The biochemistry of glucose metabolism and insulin's role in regulating it have been understood since the 1920s. Low levels of glucose are known to be dangerous, and high levels are known to lead to atherosclerosis, coronary artery disease, stroke and peripheral vascular disease. Very high levels are known to acutely lead to acidosis and coma. It is also well known that the closer one can get one's glucose into the normal range, the less likely that one suffers long term consequences. Short term, moderate fluctuations in glucose do not demonstrate any short term disability in healthy patients. Until recently, no one thought to ask what the affect of modest fluctuations in glucose would have on the critically ill. It is not unusual to see modest increases in glucose in the critically ill who are not diabetic as a result of the stress of illness. Van de Berghe and his colleagues published an article in the New England Journal of Medicine in 2001 that prospectively put Surgical Intensive Care patients into either a "standard " insulin regimen of intramuscular insulin for serum glucose of greater than 220, or an intensive regimen of intravenous insulin designed to keep the serum insulin less than 110. Only 13% of the patients had a history of diabetes. The results of the study were shocking. The group that had very tight glucose control had a 50% reduction in mortality compared to the "standard " therapy group. No other finding published in the intensive care literature has had the potential to improve outcomes as much as this one. The key breakthrough was that someone had the insight to question whether well understood data for non-acutely ill patients held for the acutely ill. Nobody asked this question for decades.

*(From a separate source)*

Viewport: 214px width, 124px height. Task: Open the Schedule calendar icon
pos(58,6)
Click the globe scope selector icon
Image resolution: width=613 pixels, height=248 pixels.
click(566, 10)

 The second lecture on evidence based medicine covered a number of topics. I wish to discuss one point in the lecture, the use of the pulmonary artery catheter. The pulmonary artery catheter is a flow -directed catheter that is inserted into a central vein and is advanced slowly into the pulmonary artery. It directly measures the pressures in the right side of the heart and the cardiac output (the pumping capacity), and indirectly measures the pressures in the left side of the heart. Since its introduction in the early 1970s, it has ben instrumental in training Intensive Care physicians and directing treatment algorithms. One of the most difficult clinical decisions can be whether low blood pressure is the result of sepsis (infection), or cardiac pump failure. The PA catheter had been at the forefront of the decision making and treatment algorithm for this issue more than two decades. Since the mid nineteen-nineties, multiple studies have been done trying to demonstrate a survival advantage in using this monitor as part of the care of Intensive care patients, and none has been able to do so. The first key point is that it took two decades to question whether this monitor made a difference. The information didn't appear to change outcomes. The other point is that while multiple studies have come out which have not demonstrated a survival benefit, the use of this monitor, while declining, persists. There was an economic incentive to place these monitors in the past, but managed care has removed much of the economic incentive. A generation of physicians used to making patient care decisions with certain treatment algorithms may be finding it difficult to make decisions with less information, even if the outcome is no different

The lesson for traders is never to assume that a question has been asked. In looking at conventional wisdom, investigate how a consensus has been reached. The question may not have been asked, or if it was, broad generalizations made that do not pertain to smaller subsets. The most spectacular results may come from investigating and challenging long held assumptions. Data may help you in you decision algorithms, but your decisions may be no better that guessing if you don't test whether the data affect outcomes. Understanding the mindset of those using data which you know to be useless may help you to decide to take the opposite side of a trade.

Yossi Ben-Dak remarks:

It is always the particular insight that comes from taking a fresh, uninhibited look at the system as a whole but also at the components that sometimes, or actually quite often, are considered by the majority, as of less than pivotal interest, that produces the struggle with the true optimum. This is especially true in engineering an effective technology solution that benefits from other fast changing sub technologies for a constantly redefined purpose range, as compared with technologies that are more purpose-limited and are from known manufacturers.